La marée qui m’a transportée

(Crédit Photo: « Marées » de Juliette Granger)

Mercredi dernier, soit le 10 octobre 2018,

je me suis assise dans une salle de cinéma,

et je me suis retrouvée avec le bout des orteils chatouillé par des grains de sable.

J’ai fixé mon regard sur un grand écran,

et c’est la mer qui déferlait à l’horizon.

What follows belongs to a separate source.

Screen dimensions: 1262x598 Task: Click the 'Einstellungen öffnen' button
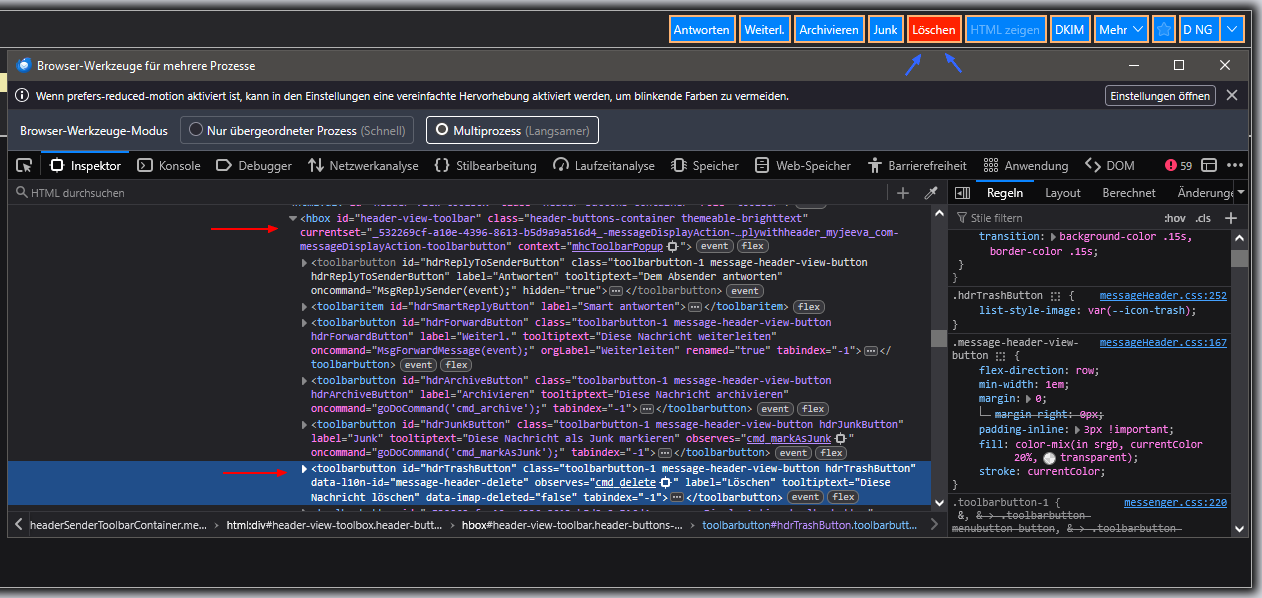pos(1160,96)
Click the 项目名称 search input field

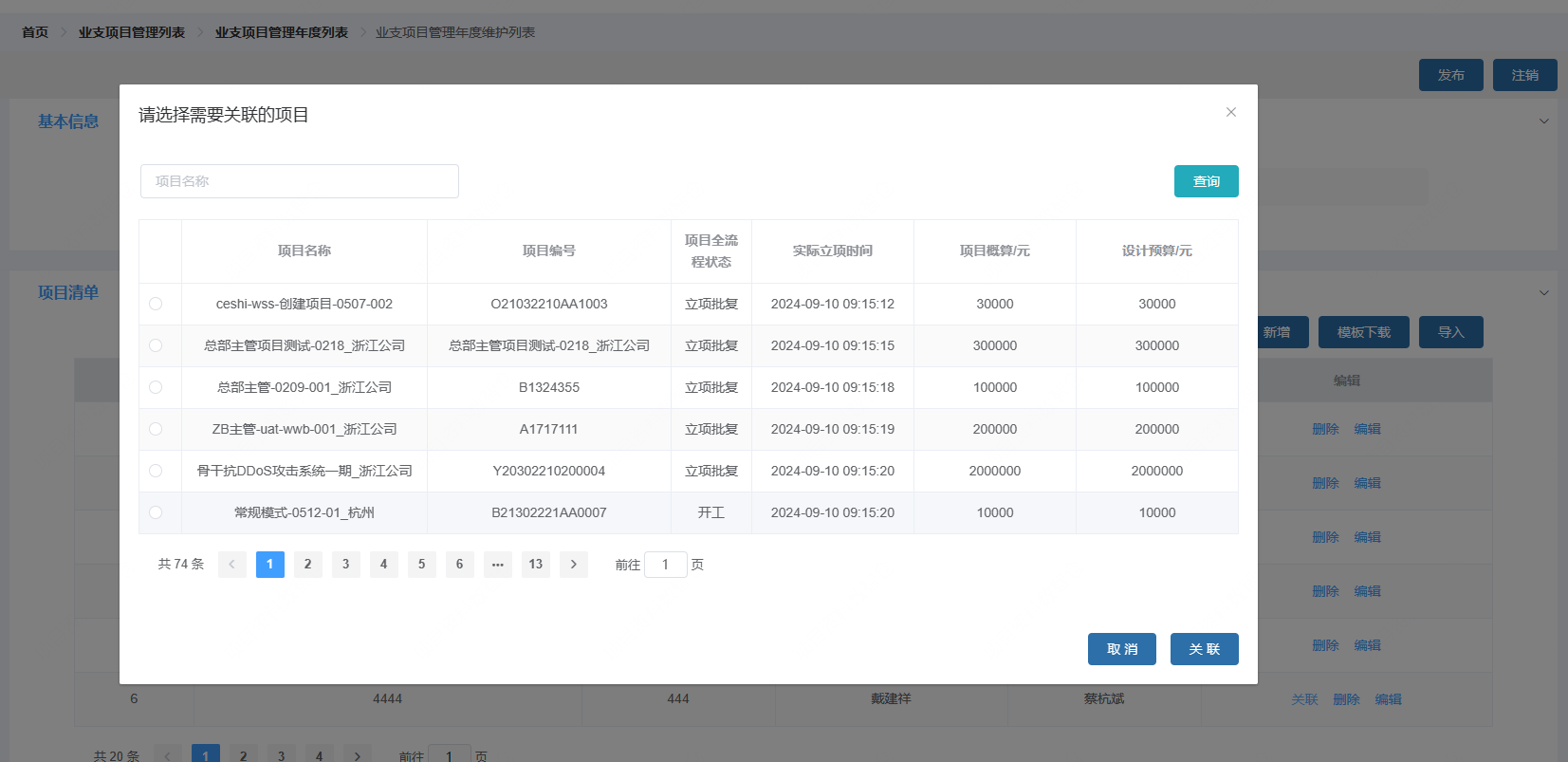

L’air conditionné de la salle nous refroidissait l’échine,

et j’ai cru que c’était la brise froide d’automne en bordure de mer que je ressentais.

Mercredi dernier,

je me suis retrouvée en Gaspésie,

mais j’étais ici, à Montréal.

Et ça m’a fait du bien.  

Tout ça grâce à la talentueuse Juliette Granger, qui a réalisé un film hypnotique nommé «Marées». C’est comme si elle faisait une déclaration d’amour à ce magnifique lieu qu’est la Gaspésie en nous montrant les différentes humeurs de la mer et du fleuve qui l’entourent. La réalisatrice pose un regard singulier sur cette région et nous présente ses habitants comme étant ceux qui portent en leur coeur l’essence de la Gaspésie: se nourrir de la mer tout en ayant un immense respect pour elle.

Ainsi, par la douceur et la lenteur, elle permet au spectateur de s’évader pour aller contempler la mer. Et le mot clé est là : contempler. Son film n’est pas une critique de la société ni une leçon que l’on se doit de recevoir. C’est plutôt la force d’une conception sonore admirable mélangée avec de magnifiques images qui nous transportent dans un stimulus de sensation. Pendant les vingt-deux minutes de la présentation, la magie du montage et du monde sonore nous permet de nous laisser absorber par cet univers. Et tout cela fonctionne à merveille.

Lorsque la caméra se fait emporter par la mer, elle nous emporte avec elle.

Lorsque l’artiste autochtone chante dans sa langue maternelle, c’est nous aussi qui chantons.

Bref, retenez ce nom : Juliette Granger. Cette bachelière en cinéma à l’UQAM n’a pas terminé de faire parler d’elle. Nous risquons fortement de replonger dans son univers prochainement.